━━ Data in this exercise ━━

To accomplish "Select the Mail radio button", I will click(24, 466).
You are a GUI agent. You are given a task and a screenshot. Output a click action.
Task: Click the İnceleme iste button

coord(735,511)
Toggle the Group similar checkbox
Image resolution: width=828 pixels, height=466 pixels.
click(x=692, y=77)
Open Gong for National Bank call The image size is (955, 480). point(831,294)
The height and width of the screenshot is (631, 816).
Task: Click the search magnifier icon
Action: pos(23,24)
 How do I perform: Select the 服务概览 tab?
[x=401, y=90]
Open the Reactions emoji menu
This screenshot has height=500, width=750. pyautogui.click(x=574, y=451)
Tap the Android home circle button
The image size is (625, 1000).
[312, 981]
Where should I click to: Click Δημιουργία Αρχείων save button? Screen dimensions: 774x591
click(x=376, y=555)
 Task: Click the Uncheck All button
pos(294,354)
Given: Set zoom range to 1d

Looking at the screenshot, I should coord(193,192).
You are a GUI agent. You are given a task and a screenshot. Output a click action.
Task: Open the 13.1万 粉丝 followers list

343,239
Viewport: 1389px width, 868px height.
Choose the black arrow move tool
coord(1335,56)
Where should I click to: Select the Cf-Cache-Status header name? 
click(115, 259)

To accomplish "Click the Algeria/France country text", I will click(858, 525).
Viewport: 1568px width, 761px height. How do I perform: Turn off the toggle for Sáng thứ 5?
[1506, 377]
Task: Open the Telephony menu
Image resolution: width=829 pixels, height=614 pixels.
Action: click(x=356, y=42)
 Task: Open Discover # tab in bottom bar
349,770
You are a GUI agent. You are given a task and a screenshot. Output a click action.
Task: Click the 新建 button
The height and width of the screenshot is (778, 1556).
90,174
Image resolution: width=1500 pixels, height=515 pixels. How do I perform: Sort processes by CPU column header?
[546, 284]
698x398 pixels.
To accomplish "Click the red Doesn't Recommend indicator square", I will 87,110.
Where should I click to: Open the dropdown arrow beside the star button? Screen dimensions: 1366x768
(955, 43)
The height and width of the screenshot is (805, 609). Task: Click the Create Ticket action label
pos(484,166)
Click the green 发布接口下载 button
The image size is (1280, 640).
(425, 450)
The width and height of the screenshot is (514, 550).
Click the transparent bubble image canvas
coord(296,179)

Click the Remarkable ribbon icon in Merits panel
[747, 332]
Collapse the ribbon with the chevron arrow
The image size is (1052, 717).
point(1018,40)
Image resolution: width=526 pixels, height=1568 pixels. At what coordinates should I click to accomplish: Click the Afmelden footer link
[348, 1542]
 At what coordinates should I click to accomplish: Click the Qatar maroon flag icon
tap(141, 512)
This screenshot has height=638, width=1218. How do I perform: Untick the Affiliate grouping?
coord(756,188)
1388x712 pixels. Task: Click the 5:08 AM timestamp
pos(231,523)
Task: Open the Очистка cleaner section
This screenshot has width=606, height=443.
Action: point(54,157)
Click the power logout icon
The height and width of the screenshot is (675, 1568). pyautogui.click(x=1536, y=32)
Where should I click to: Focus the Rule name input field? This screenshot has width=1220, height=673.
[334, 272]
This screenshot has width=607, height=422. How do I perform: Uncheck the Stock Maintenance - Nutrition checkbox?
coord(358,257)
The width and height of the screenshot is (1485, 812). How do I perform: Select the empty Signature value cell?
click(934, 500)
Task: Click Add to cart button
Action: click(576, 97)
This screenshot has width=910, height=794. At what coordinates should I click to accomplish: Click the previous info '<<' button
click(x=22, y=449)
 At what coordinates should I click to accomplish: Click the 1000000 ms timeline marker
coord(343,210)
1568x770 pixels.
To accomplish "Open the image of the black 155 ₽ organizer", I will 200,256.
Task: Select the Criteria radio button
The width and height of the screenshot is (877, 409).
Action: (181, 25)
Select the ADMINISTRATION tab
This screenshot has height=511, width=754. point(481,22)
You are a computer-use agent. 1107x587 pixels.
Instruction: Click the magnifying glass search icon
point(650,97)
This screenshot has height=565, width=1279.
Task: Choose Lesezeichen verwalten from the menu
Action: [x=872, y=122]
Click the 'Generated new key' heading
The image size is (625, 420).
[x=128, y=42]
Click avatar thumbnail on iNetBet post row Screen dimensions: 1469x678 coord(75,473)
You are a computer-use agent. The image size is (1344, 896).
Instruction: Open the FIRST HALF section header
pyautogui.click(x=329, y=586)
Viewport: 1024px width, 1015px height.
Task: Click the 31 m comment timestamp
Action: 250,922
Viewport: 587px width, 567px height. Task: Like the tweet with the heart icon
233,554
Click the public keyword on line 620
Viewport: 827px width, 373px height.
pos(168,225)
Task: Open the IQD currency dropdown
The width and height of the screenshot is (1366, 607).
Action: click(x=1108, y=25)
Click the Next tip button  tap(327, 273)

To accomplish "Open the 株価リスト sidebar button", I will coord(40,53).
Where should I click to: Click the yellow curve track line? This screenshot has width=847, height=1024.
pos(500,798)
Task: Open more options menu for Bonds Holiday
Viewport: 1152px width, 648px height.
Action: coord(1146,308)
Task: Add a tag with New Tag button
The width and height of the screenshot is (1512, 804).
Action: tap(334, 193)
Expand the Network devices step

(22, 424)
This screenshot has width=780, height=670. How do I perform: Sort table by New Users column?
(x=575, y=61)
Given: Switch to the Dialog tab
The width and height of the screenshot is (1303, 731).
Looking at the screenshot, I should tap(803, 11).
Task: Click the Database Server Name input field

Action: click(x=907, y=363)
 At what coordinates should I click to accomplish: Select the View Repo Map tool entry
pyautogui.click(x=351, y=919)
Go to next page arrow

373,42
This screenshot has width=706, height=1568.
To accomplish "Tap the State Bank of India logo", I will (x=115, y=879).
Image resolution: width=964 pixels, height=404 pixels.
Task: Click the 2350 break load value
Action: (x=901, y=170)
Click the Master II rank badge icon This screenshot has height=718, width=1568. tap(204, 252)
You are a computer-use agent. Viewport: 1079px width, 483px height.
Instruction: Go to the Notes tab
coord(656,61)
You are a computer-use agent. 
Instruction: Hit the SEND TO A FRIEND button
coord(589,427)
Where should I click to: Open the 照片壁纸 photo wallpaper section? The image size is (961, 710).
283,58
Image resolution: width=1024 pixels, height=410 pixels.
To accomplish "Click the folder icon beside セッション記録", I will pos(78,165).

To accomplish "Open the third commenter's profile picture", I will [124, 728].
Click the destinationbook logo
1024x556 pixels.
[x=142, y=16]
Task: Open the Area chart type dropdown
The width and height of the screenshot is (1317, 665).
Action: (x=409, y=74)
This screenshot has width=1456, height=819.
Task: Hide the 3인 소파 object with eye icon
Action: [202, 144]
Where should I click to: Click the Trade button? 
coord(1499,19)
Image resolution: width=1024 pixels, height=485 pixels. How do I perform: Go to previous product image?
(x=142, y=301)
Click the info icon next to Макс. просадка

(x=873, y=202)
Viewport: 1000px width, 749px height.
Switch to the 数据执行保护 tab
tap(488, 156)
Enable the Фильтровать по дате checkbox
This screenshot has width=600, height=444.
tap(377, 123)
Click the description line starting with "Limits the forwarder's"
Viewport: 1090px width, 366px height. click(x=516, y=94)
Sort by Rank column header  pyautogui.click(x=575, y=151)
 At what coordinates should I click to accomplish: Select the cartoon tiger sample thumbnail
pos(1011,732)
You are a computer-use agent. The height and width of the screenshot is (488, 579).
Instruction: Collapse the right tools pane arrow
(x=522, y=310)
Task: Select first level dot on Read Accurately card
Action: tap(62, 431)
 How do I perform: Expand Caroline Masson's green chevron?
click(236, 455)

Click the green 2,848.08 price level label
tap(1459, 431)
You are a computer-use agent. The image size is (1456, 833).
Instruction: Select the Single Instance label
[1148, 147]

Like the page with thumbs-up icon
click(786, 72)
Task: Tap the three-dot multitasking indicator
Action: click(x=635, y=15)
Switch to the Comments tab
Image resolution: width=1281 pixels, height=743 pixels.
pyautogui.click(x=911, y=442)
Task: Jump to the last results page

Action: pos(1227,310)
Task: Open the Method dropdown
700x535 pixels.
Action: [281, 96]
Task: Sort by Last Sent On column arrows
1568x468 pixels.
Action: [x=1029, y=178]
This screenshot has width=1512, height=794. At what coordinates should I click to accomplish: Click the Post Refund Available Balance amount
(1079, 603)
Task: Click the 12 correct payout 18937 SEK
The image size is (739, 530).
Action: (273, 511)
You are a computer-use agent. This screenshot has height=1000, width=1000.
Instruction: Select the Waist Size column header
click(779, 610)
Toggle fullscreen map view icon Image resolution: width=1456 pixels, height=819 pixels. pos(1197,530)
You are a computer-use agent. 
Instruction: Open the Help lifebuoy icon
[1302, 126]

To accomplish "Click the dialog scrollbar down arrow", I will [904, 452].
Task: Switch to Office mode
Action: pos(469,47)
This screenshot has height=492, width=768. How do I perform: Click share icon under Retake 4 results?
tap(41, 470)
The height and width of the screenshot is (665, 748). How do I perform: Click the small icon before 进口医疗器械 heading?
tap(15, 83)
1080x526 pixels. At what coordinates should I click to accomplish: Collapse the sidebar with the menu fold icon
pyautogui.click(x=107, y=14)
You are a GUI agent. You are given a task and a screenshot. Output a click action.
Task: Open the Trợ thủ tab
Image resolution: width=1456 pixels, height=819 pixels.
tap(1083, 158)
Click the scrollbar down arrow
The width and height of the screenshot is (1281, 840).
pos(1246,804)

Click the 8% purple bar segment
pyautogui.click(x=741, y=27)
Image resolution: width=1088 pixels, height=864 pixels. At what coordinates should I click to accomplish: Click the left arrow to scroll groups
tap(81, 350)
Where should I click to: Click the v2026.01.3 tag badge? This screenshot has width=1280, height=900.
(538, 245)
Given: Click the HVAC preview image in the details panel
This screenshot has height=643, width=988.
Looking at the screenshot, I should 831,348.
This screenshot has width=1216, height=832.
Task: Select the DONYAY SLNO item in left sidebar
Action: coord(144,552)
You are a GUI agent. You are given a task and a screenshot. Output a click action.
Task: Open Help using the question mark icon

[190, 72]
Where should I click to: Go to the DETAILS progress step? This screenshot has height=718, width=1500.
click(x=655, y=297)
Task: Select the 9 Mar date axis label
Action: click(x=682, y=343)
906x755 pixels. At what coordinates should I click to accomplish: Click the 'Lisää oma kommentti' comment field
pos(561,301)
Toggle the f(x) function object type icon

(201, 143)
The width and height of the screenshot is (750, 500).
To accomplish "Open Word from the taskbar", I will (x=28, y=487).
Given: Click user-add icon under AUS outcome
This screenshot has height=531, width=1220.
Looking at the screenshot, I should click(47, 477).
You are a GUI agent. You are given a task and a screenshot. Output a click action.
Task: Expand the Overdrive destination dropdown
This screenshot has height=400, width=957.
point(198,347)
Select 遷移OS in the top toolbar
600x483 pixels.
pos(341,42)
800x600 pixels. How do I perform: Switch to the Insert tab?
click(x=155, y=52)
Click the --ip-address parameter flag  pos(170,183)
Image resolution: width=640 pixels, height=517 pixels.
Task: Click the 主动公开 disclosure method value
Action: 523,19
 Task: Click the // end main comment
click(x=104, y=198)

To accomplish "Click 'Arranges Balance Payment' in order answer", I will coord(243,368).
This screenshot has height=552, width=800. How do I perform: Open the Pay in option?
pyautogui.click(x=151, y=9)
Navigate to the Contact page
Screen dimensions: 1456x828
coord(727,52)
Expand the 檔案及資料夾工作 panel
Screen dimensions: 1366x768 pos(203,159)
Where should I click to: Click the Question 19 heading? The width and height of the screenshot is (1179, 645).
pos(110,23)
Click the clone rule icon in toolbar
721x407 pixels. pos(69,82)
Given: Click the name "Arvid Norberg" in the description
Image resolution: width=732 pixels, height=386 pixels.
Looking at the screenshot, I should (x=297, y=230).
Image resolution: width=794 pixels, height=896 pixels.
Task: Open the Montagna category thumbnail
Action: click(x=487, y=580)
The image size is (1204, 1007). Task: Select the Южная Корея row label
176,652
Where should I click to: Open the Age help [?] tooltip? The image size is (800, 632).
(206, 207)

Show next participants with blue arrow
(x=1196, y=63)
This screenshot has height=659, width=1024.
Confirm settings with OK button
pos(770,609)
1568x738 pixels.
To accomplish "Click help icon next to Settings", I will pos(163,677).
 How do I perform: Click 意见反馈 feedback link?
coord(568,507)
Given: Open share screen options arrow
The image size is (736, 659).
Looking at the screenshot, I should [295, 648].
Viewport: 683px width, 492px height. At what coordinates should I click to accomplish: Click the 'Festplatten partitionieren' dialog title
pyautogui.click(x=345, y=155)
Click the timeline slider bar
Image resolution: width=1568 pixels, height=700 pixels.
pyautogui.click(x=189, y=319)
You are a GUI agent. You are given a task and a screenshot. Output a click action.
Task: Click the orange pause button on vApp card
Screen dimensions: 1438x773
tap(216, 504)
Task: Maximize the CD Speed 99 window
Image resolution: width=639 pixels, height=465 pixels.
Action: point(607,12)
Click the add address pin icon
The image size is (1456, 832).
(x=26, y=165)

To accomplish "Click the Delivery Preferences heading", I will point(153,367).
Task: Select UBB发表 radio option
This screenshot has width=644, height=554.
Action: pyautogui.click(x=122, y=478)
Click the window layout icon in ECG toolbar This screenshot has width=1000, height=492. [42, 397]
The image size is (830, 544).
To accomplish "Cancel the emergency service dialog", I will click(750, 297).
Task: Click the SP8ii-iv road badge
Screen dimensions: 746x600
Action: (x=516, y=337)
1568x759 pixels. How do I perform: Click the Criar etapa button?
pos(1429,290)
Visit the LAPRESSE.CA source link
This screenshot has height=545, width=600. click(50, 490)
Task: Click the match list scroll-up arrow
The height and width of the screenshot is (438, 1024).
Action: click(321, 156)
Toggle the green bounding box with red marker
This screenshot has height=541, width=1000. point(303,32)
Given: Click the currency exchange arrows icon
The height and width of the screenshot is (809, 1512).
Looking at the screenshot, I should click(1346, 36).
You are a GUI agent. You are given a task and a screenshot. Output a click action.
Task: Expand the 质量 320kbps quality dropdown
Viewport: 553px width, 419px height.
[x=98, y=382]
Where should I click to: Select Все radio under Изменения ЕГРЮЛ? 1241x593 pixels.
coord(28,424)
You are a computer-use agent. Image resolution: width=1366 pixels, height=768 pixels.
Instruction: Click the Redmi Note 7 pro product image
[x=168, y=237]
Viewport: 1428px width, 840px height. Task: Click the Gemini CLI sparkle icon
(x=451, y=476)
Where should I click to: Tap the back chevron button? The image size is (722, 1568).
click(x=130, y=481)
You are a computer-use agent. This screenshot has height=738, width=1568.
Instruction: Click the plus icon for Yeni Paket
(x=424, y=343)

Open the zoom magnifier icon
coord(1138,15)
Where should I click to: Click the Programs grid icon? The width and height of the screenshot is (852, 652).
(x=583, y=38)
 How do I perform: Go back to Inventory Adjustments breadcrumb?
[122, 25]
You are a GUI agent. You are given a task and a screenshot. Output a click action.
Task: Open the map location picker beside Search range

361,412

━━━

● **What to do**
Select, from the listing, all lines that include the word "options".

● **Solution for this task**
Task: Open more options menu for Bonds Holiday
Given: Open share screen options arrow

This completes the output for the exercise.